Continue the text on rice cold tolerance and cold-region rice breeding, starting right after its final line.
-------- Extract
An integrated analysis of the rice transcriptome and lipidome reveals lipid metabolism plays a central role in rice cold tolerance.

BACKGROUND: Rice (Oryza sativa L.) is one of the most widely grown food crops, and its yield and quality are particularly important for a warm-saturated diet. Cold stress restricts rice growth, development, and yield; however, the specific mechanism of cold tolerance in rice remains unknown. RESULTS: The analysis of leaf physiological and photosynthetic characteristics showed that the two rice varieties were significantly affected by cold stress, but the cold-tolerant variety KY131 had more stable physiological characteristics, maintaining relatively good photosynthetic capacity. To better explore the transcriptional regulation mechanism and biological basis of rice response to cold stress, a comprehensive analysis of the rice transcriptome and lipidome under low temperature and control temperature conditions was carried out. The transcriptomic analysis revealed that lipid metabolism, including membrane lipid and fatty acid metabolism, may be an important factor in rice cold tolerance, and 397 lipid metabolism related genes have been identified. Lipidomics data confirmed the importance of membrane lipid remodeling and fatty acid unsaturation for rice adaptation to cold stress. This indicates that the changes in the fluidity and integrity of the photosynthetic membrane under cold stress lead to the reduction of photosynthetic capacity, which could be relieved by increased levels of monogalactosyldiacylglycerol that mainly caused by markedly increased expression of levels of 1,2-diacylglycerol 3-beta-galactosyltransferase (MGD). The upregulation of phosphatidate phosphatase (PAP2) inhibited the excessive accumulation of phosphatidate (PA) to produce more phosphatidylcholine (PC), phosphatidylethanolamine (PE), and phosphatidylglycerol (PG), thereby preventing of membrane phase transition under cold stress. In addition, fatty acid ß-oxidation is worth further study in rice cold tolerance. Finally, we constructed a metabolic model for the regulatory mechanism of cold tolerance in rice, in which the advanced lipid metabolism system plays a central role. CONCLUSIONS: Lipidome analysis showed that membrane lipid composition and unsaturation were significantly affected, especially phospholipids and galactolipids. Our study provides new information to further understand the response of rice to cold stress.

Advancements in Cold-Region Rice Breeding: The 4S Phenotypic-Design Breeding System and Its Applications in Heilongjiang.
----------------
-------- Information given
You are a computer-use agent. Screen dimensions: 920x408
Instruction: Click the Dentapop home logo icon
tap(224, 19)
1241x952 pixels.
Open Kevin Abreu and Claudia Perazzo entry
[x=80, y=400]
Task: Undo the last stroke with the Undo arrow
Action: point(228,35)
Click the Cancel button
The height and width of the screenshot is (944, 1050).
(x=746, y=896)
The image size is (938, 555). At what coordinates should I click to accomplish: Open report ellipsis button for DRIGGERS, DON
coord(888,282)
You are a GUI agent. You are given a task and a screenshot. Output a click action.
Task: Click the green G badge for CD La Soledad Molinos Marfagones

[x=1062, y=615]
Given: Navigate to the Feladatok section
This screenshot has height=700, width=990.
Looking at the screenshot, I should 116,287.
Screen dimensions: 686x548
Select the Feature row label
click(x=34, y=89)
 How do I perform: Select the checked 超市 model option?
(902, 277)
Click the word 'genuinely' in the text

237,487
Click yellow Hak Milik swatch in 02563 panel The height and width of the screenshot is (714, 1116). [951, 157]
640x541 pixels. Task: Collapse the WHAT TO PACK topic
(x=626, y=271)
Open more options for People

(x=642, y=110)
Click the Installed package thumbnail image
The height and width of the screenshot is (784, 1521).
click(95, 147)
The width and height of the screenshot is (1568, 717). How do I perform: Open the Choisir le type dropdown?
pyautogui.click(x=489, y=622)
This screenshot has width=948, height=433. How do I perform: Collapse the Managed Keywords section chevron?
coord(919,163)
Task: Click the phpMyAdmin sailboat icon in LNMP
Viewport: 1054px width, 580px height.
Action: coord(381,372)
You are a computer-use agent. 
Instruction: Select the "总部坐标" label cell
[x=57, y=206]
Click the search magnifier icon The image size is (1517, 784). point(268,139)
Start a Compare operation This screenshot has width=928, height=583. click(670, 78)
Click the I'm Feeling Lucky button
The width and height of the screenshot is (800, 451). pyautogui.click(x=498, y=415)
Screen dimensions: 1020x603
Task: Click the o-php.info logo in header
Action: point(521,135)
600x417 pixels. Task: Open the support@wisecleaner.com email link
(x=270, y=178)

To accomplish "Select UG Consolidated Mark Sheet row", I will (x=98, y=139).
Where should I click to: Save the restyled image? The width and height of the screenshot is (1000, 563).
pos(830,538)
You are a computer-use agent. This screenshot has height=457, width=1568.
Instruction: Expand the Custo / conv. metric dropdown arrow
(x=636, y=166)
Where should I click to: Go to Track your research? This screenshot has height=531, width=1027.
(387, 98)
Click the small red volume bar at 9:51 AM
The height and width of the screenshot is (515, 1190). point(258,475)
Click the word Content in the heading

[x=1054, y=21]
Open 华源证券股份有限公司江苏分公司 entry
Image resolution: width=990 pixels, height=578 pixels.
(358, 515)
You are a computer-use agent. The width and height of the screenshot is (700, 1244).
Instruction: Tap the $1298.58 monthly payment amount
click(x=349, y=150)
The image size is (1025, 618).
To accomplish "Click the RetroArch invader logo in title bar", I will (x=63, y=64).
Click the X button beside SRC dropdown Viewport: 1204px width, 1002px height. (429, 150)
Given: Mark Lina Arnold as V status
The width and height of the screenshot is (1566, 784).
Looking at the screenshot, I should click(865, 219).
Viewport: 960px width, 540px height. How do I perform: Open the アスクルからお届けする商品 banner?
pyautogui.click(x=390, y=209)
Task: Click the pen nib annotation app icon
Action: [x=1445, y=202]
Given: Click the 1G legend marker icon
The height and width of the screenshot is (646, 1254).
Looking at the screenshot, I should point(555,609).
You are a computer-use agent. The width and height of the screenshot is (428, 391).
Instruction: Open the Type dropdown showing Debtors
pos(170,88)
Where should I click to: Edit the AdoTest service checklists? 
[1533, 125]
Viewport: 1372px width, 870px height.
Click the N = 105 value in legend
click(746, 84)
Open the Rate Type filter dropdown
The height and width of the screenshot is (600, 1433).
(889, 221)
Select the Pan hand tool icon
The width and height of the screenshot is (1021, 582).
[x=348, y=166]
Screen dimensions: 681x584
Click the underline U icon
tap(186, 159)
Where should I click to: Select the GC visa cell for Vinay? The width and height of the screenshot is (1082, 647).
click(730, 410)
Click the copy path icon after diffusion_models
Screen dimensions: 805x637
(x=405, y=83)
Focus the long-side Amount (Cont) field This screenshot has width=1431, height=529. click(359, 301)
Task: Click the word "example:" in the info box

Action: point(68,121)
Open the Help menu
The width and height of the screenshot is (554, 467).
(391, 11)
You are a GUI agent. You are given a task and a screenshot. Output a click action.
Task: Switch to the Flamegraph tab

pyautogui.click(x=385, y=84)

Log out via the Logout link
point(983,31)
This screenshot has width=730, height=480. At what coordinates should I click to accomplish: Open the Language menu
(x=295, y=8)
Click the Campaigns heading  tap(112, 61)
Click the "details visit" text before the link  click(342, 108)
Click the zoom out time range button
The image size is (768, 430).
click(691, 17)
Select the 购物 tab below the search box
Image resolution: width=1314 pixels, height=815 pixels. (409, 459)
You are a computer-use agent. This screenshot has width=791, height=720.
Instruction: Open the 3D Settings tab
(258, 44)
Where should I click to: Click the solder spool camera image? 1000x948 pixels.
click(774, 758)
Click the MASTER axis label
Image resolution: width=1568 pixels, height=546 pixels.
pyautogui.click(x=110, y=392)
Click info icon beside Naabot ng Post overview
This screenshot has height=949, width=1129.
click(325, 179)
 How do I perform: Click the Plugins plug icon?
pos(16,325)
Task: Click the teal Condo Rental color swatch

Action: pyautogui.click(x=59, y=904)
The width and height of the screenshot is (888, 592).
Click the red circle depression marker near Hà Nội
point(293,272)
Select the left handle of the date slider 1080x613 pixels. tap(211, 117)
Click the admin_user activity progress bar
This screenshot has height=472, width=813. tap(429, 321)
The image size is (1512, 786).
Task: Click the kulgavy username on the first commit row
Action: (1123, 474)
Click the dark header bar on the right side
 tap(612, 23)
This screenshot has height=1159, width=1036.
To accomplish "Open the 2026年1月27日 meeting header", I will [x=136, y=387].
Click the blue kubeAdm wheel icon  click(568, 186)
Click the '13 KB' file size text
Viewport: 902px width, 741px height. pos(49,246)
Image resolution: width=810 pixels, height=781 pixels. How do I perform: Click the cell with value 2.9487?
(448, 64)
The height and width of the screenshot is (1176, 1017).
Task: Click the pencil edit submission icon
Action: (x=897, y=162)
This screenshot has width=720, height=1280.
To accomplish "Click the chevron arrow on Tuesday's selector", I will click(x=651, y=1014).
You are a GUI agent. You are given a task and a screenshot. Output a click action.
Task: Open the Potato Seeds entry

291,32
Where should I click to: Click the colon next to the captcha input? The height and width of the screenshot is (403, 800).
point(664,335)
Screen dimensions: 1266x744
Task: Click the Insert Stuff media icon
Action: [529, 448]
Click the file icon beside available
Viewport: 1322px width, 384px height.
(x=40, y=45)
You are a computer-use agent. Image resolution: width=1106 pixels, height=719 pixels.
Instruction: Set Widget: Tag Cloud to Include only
----------------
Your response:
Heilongjiang, located in the cold region, is China's largest rice-producing and commercializing province. The variety selection of rice in cold regions (RCR) is indispensable in promoting the rice industry's development, and technological innovation in breeding theory plays a significant role in breeding breakthrough. Based primarily on long-term research, contemplation, and breeding practices, the 4S (selected topic, selected breeding, selected progenies, and selected promotion) phenotypic-design breeding technical system for RCR, which has revolutionized the theoretical basis and deepened the conceptual model, has been developed through systematic analyses and generalization. The system covers several key aspects such as scientific question formulation, breeding objective optimization, parental taxa hybridization, progeny population selection, and innovation dissemination, aiming to improve the foresight, precision, and efficiency of breeding. Furthermore, the system has demonstrated successful cases of rice variety breeding over the past 20 years, such as for Suijing 3, Suijing 4, Suijing 18, and a series of other rice varieties, providing theoretical and technical supports for cold-region rice breeding.

Assembly of an early-matured japonica (Geng) rice genome, Suijing18, based on PacBio and Illumina sequencing.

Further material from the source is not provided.